The considered decision to allow 40-year-olds to comprise 40 percent of their rotation hasn’t worked. R.A. Dickey, who’s 42, has an ERA of 5.10, and he has been the better codger by far. Bartolo Colon, who’s 44, has an ERA of 7.78, which is the worst in baseball. Colon’s WHIP of 1.71 is the second-worst; Dickey’s 1.62 WHIP is fourth-worst. (To be fair,winter acquisition Jaime Garcia has been the Braves’ best starter.) Colon was placed on the disabled list Tuesday with a convenient oblique strain.

This team might have been halfway decent with a slightly better rotation. It’s based in a terrible division. It has played a flimsy schedule. With four more wins, the Braves would be above .500 and within four games of the second wild card — and they’re due to get Freddie Freeman back in July. Not saying this would have been a playoff team. Just saying this summer might have been a bit more intriguing.

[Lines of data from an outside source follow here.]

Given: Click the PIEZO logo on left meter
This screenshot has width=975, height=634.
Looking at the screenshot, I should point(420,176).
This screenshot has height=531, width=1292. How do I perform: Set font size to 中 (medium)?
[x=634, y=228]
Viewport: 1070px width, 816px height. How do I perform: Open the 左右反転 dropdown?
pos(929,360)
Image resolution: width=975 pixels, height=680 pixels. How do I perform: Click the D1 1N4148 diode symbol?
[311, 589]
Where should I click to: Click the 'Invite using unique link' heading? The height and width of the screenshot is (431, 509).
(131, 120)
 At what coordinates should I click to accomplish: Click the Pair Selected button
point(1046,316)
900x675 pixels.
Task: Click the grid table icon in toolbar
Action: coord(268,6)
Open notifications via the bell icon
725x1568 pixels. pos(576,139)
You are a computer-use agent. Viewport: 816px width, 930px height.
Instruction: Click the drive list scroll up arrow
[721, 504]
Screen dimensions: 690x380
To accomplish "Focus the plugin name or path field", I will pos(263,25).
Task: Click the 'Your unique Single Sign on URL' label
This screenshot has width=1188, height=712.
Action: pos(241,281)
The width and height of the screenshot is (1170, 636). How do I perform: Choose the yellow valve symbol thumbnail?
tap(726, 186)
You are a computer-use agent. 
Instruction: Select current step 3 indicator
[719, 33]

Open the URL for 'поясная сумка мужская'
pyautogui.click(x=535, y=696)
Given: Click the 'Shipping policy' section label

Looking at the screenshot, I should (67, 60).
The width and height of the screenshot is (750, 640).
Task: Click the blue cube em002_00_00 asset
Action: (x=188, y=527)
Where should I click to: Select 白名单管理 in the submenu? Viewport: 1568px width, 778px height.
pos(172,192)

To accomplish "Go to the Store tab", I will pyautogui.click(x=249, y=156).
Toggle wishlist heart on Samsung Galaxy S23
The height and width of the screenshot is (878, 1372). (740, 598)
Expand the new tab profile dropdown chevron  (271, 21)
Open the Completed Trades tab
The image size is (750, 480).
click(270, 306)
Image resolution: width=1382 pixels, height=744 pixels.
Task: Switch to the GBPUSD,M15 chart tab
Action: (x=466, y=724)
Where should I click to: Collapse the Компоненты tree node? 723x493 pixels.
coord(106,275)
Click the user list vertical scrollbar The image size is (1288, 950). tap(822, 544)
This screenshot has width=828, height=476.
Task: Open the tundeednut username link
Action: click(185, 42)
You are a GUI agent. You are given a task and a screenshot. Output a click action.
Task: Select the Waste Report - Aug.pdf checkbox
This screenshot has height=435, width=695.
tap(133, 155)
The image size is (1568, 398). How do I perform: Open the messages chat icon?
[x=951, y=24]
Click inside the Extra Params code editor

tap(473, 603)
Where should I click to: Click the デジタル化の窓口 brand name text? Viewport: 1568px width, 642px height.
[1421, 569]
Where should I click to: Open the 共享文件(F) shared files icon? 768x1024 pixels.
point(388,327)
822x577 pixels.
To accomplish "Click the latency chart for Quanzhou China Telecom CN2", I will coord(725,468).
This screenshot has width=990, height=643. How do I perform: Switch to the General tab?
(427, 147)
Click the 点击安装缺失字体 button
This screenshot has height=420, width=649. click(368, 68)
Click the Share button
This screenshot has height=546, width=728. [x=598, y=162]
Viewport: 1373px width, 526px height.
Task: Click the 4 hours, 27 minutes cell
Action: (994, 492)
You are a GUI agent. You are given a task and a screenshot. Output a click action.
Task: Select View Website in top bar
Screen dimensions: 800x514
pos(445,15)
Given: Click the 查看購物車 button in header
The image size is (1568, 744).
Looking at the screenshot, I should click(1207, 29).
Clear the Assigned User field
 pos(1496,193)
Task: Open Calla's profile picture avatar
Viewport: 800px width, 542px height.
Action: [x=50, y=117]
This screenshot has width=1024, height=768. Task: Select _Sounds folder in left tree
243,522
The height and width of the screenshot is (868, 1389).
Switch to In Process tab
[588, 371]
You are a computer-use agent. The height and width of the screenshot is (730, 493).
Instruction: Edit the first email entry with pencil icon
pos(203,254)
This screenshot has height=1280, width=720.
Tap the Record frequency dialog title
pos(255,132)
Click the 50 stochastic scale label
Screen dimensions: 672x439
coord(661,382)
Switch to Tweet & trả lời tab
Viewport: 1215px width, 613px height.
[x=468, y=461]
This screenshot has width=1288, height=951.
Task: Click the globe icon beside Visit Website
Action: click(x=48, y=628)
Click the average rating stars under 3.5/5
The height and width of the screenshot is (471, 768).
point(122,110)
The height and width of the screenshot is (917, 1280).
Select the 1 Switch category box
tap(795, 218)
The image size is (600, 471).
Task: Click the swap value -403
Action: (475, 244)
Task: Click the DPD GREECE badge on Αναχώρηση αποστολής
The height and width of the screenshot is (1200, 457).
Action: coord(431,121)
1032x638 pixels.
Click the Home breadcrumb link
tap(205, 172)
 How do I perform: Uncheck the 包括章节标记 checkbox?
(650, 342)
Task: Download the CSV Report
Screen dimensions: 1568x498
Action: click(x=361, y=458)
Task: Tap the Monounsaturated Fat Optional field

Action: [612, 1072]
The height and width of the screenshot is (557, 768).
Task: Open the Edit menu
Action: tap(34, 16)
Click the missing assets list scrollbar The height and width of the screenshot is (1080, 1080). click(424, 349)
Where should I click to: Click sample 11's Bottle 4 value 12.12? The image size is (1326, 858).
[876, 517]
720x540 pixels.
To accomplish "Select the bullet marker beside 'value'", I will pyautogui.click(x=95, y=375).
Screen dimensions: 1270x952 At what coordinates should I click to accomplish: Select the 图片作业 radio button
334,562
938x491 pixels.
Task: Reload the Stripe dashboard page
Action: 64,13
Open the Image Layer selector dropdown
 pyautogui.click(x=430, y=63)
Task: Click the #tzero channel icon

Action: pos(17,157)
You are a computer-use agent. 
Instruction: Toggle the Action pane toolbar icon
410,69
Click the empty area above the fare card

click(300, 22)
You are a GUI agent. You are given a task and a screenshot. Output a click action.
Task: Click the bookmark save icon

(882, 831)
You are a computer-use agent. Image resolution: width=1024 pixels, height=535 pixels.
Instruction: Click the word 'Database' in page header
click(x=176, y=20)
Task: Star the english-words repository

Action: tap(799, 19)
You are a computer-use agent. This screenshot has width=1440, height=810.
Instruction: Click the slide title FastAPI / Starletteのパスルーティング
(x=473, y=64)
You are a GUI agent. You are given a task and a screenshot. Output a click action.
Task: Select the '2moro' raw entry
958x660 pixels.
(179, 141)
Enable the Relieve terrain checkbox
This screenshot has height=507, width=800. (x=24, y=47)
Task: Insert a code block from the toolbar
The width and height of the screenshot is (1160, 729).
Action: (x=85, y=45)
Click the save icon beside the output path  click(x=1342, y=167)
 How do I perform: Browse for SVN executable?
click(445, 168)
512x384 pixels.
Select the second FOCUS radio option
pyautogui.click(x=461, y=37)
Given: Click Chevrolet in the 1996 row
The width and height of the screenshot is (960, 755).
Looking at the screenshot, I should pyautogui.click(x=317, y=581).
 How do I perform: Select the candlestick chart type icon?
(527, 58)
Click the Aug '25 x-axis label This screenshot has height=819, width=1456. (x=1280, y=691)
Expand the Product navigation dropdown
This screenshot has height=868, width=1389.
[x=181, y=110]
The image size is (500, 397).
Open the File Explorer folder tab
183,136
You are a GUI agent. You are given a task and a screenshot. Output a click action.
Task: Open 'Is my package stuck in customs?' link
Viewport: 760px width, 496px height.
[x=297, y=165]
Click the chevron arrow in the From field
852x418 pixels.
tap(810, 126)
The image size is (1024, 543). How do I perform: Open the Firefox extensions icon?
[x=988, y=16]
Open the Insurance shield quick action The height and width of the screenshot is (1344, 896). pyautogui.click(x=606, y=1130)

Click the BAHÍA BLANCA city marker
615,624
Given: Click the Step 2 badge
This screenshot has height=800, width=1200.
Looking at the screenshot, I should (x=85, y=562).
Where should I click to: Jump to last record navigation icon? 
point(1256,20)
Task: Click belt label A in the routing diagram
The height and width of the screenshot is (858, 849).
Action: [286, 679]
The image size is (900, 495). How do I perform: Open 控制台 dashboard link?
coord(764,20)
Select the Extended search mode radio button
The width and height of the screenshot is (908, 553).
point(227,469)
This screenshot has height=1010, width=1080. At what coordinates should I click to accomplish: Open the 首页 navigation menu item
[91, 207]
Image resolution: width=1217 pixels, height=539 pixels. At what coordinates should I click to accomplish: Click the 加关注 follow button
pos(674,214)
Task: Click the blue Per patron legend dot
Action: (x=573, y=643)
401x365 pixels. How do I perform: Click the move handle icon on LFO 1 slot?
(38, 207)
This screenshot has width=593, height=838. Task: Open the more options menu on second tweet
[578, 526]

The incongruity was that the team with the best collection of young arms wound up entrusting Year 1 in SunTrust Park to some old ones. There was logic to it — not wanting to rush their kid pitchers, the Braves figured Colon and Dickey would do enough to keep the team in games — but logic presupposed that Colon and Dickey could still get people out.

More than a few clubs would have bought a year of Colon, an All-Star last season. And for a team working on parallel tracks — hoping to be semi-competitive at the big-league level to placate the STP crowd while not compromising the farm system — trying this made some semblance of sense. Trying, alas, has failed. The team’s rotation, which had the 28th-best ERA in baseball last season with Aaron Blair and Matt Wisler fizzling, again has the 28th-best ERA, only this time it’s with guys who aren’t apt to get better.

Ergo, we wonder if the Braves didn’t just run around their backhand, as the tennis set says. They thought too much. In the grand scheme, this season will have little impact on the rebuild. The draft arrives next week, the Braves holding the No. 5 pick, and we can assume John Coppolella will get something from the impending sell-off of Jaime Garcia and Brandon Phillips. (Not sure even he can reap much from Colon/Dickey.) Still, this season does send up a cautionary flare.

Coppolella and John Hart are smart men. The former is afraid of nothing; being three decades older, the latter is more circumspect. The biggest failures — and there haven’t been many — of this administration have come when daring too greatly. Shelby Miller for Swanson/Inciarte/Blair was a fabulous trade even had it flopped. (Which it hasn’t. Two of the three are already core Braves.) The Hector Olivera deal, however, was always a reach.

Not that Jose Peraza has become a star: Now on his third organization, he’s what Coppolella/Hart projected — a singles hitter who steals bases but doesn’t walk. Nor has Alex Wood been much different from what they figured: He was the National League’s pitcher of the month for May after going 5-0 with a 1.27 ERA; on May 29, he was placed on the 10-day disabled list with shoulder inflammation.

The issue wasn’t that the Braves gave up too much. It was that they were hoping the 30-year-old Olivera would do something he hadn’t done — hit in the majors — and that the Dodgers, who’d signed the Cuban defector for $62.5 million in March 2015, had decided five months later he wouldn’t do. Going by that purchase price, the Braves did get Olivera fairly cheap. After he was arrested for domestic violence they dumped his contract on San Diego and turned that mistake into Matt Kemp, who has been very good here.

The Olivera trade was a Hail Mary that might have accelerated things had it worked, the Colon/Dickey pairing a half-measure designed to buy time. Both times, the Braves had their reasons for doing as they did, and not every risk has gone unrewarded. (We say again: Jaime Garcia, Matt Kemp.) And it isn’t as if the Braves sacrificed any prospects to sign Colon and Dickey. They just spent $20.5 million, a pittance on the Uggla/B.J. Upton scale. Disappointing though this has been, it’s no systemic setback.

Still, it’s time for Sean Newcomb, who’ll turn 24 next week, to show if he can throw big-league strikes. It’s time to see what Lucas Sims, who’s 23 and who has started 115 minor-league games, can do up here. That wouldn’t be rushing things. That would simply be the Braves, who proclaim utter trust in their process, letting it proceed.